Saved entries
━━━━━━━━━━━━━━━━
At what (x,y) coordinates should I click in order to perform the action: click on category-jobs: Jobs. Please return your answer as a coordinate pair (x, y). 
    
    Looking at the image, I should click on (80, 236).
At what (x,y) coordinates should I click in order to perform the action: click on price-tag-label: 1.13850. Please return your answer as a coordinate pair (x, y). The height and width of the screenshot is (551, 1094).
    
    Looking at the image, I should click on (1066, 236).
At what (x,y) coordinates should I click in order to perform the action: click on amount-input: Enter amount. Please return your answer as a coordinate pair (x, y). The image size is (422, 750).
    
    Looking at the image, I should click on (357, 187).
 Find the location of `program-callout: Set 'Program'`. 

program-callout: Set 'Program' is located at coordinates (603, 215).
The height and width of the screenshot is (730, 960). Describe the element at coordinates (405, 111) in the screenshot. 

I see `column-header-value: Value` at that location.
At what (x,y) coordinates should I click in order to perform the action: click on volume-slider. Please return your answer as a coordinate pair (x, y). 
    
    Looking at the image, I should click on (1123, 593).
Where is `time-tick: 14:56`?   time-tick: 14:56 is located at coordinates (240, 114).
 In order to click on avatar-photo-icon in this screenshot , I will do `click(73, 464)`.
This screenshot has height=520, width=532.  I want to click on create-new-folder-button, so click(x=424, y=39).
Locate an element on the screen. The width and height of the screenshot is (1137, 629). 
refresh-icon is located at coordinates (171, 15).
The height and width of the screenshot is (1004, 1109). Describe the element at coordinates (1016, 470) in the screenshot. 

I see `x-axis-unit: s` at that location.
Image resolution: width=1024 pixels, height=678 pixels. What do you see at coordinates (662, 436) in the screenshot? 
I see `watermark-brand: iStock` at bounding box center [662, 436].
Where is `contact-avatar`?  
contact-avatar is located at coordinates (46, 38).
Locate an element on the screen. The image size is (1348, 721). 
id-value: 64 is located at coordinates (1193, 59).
━━━━━━━━━━━━━━━━
Arrange the saved entries as a JSON list of strings, one string per line with blank lines dropped, starting with the line that contains "Find the location" and going on through the line that contains "refresh-icon is located".

[
  " Find the location of `program-callout: Set 'Program'`. ",
  "program-callout: Set 'Program' is located at coordinates (603, 215).",
  "The height and width of the screenshot is (730, 960). Describe the element at coordinates (405, 111) in the screenshot. ",
  "I see `column-header-value: Value` at that location.",
  "At what (x,y) coordinates should I click in order to perform the action: click on volume-slider. Please return your answer as a coordinate pair (x, y). ",
  "    Looking at the image, I should click on (1123, 593).",
  "Where is `time-tick: 14:56`?   time-tick: 14:56 is located at coordinates (240, 114).",
  " In order to click on avatar-photo-icon in this screenshot , I will do `click(73, 464)`.",
  "This screenshot has height=520, width=532.  I want to click on create-new-folder-button, so click(x=424, y=39).",
  "Locate an element on the screen. The width and height of the screenshot is (1137, 629). ",
  "refresh-icon is located at coordinates (171, 15)."
]